Lady Grace, looking up at last, left him in no doubt of the rigour of her attention. “I’m sorry indeed, father, to have done you any wrong; but may I ask whom, in such a connection, you refer to as ‘they’?”

“‘They’?” he echoed in the manner of a man who has had handed back to his more careful eye, across the counter, some questionable coin that he has tried to pass. “Why, your own sister to begin with—whose interest in what may make for your happiness I suppose you decently recognise; and his people, one and all, the delightful old Duchess in particular, who only wanted to be charming to you, and who are as good people, and as pleasant and as clever, damn it, when all’s said and done, as any others that are likely to come your way.” It clearly did his lordship good to work out thus his case, which grew more and more coherent to him and glowed with irresistible colour. “Letting alone gallant John himself, most amiable of men, about whose merits and whose claims you appear to have pretended to agree with me just that you might, when he presumed, poor chap, ardently to urge them, deal him with the more cruel effect that calculated blow on the mouth!”

It was clear that in the girl’s great gravity embarrassment had no share. “They so come down on you I understand then, father, that you’re obliged to come down on me?

“Assuredly—for some better satisfaction than your just moping here without a sign!”

“But a sign of what, father?” she asked—as helpless as a lone islander scanning the horizon for a sail.

“Of your appreciating, of your in some degree dutifully considering, the predicament into which you’ve put me!”

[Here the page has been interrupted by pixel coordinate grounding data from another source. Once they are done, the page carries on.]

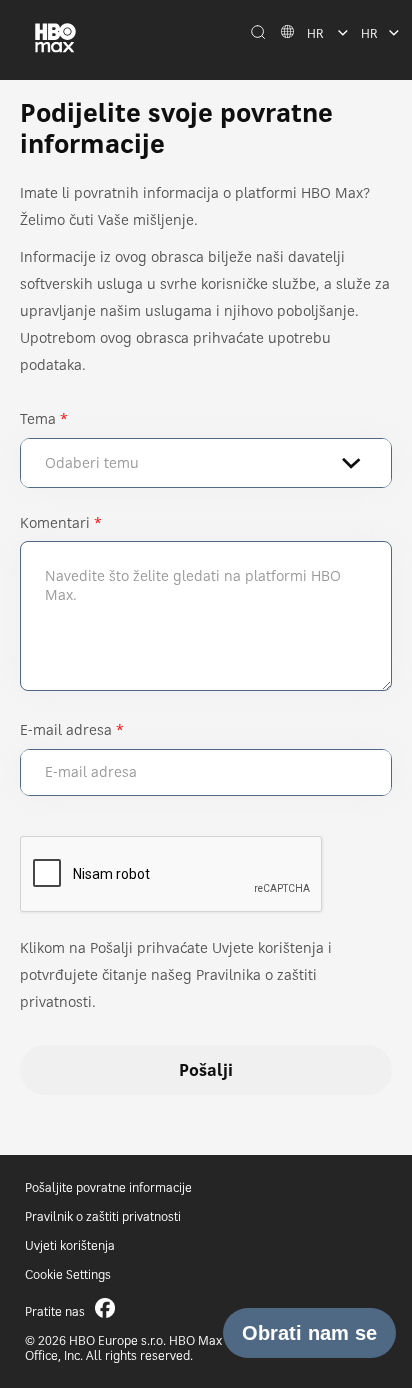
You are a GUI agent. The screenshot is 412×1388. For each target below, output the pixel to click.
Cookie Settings (68, 1274)
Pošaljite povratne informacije (108, 1187)
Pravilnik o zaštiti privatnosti (103, 1216)
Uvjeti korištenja (70, 1245)
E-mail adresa (66, 729)
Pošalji (206, 1070)
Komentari (55, 522)
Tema (38, 418)
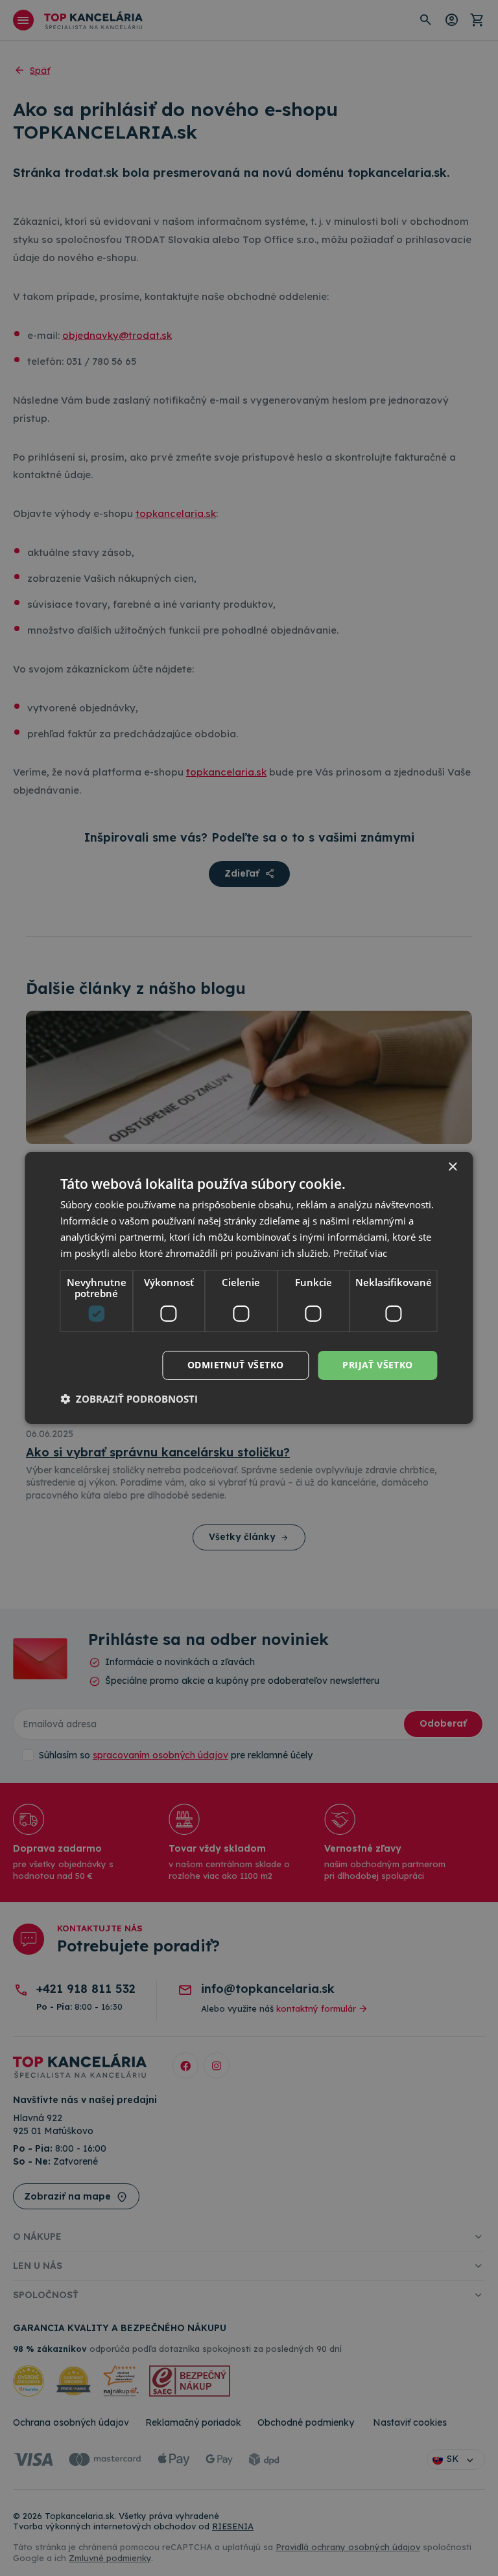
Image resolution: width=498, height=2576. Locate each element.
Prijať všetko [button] (377, 1365)
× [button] (452, 1167)
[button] (129, 1399)
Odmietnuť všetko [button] (235, 1365)
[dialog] (249, 1288)
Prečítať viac (360, 1253)
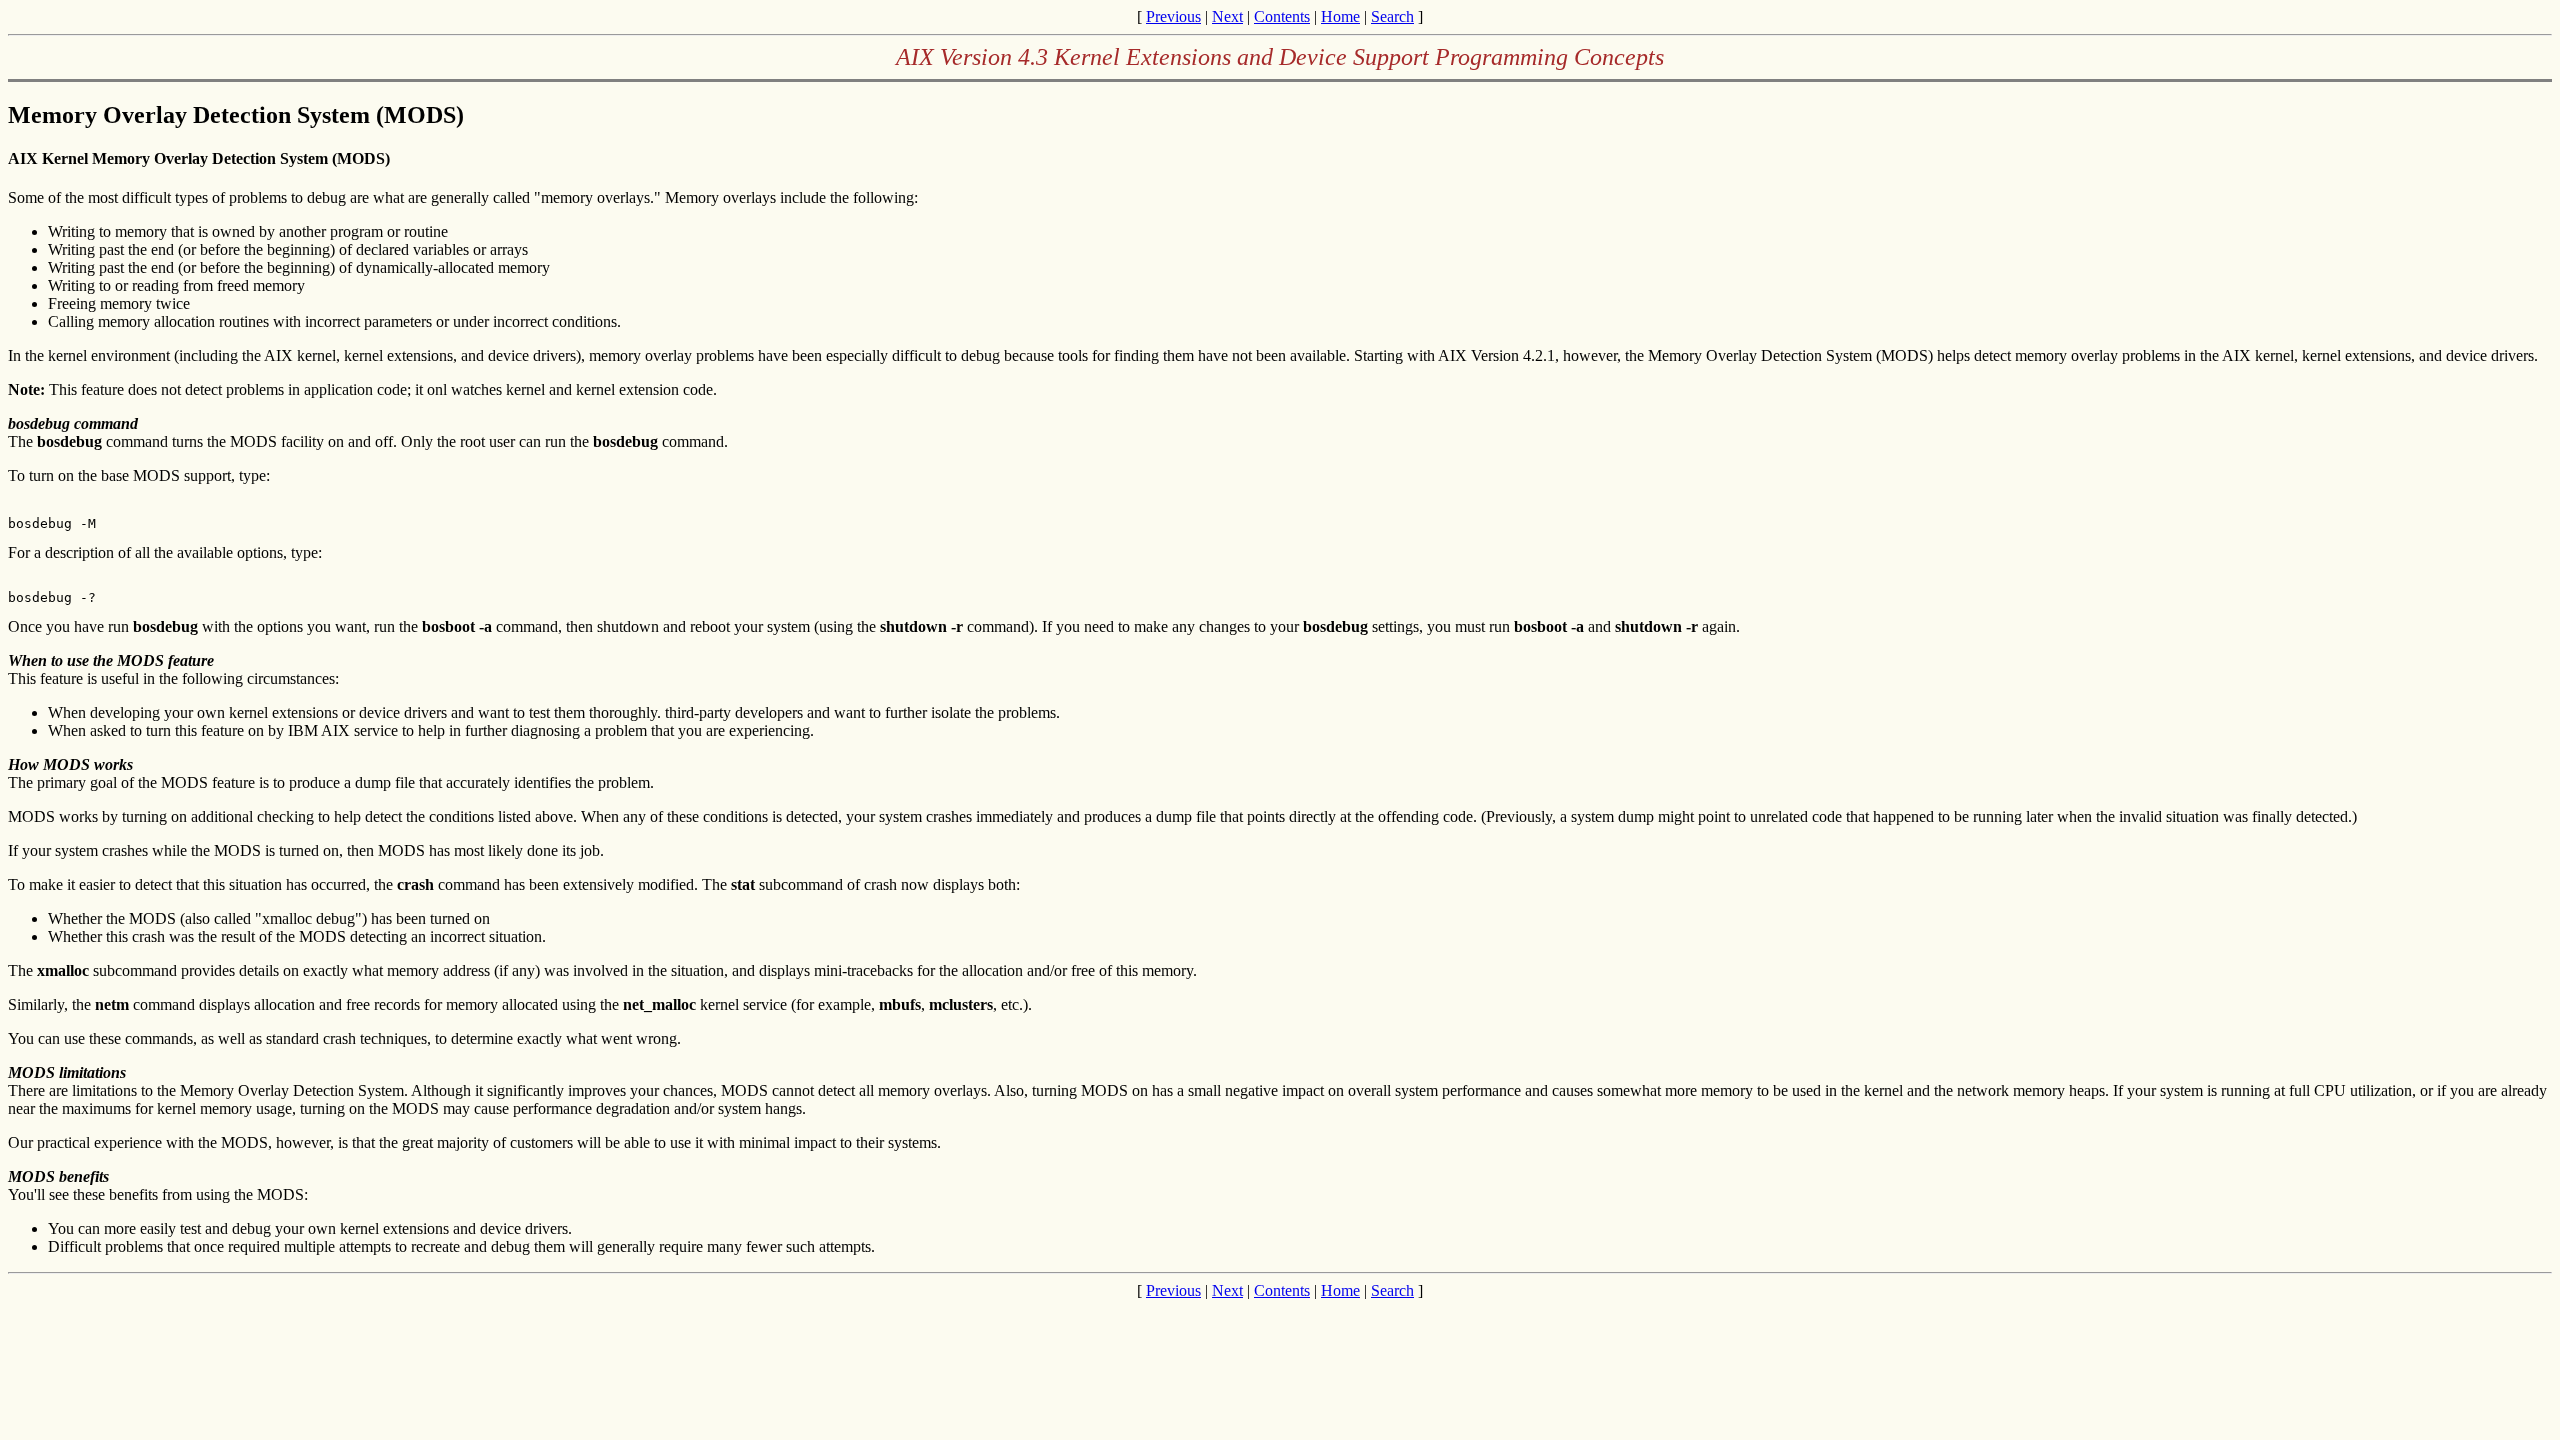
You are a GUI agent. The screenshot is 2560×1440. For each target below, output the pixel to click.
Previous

“Hasn’t it occurred to you in the least that you’ve rather put me into one?”

He threw back his head as from exasperated nerves. “I put you certainly in the predicament of your receiving by my care a handsome settlement in life—which all the elements that would make for your enjoying it had every appearance of successfully commending to you.” The perfect readiness of which on his lips had, like a higher wave, the virtue of lifting and dropping him to still more tangible ground. “And if I understand you aright as wishing to know whether I apologise for that zeal, why you take a most preposterous view of our relation as father and daughter.”

“You understand me no better than I fear I understand you,” Lady Grace returned, “if what you expect of me is really to take back my words to Lord John.” And then as he didn’t answer, while their breach gaped like a jostled wound, “Have you seriously come to propose—and from him again,” she added—“that I shall reconsider my resolute act and lend myself to your beautiful arrangement?”

It had so the sound of unmixed ridicule that he could only, for his dignity, not give way to passion. “I’ve come, above all, for this, I may say, Grace: to remind you of whom you’re addressing when you jibe at me, and to make of you assuredly a plain demand—exactly as to whether you judged us to have actively incurred your treatment of our unhappy friend, to have brought it upon us, he and I, by my refusal to discuss with you at such a crisis the question of my disposition of a particular item of my property. I’ve only to look at you, for that matter,” Lord Theign continued—always with a finer point and a higher consistency as his rehearsal of his wrongs broadened—“to have my inquiry, as it seems to me, eloquently answered. You flounced away from poor John, you took, as he tells me, ‘his head off,’ just to repay me for what you chose to regard as my snub on the score of your challenging my entertainment of a possible purchaser; a rebuke launched at me, practically, in the presence of a most inferior person, a stranger and an intruder, from whom you had all the air of taking your cue for naming me the great condition on which you’d gratify my hope. Am I to understand, in other words,”—and his lordship mounted to a climax—“that you sent us about our business because I failed to gratify your hope: that of my knocking under to your sudden monstrous pretension to lay down the law for my choice of ways and means of raising, to my best convenience, a considerable sum of money? You’ll be so good as to understand, once for all, that I recognise there no right of interference from any quarter—and also to let that knowledge govern your behaviour in my absence.”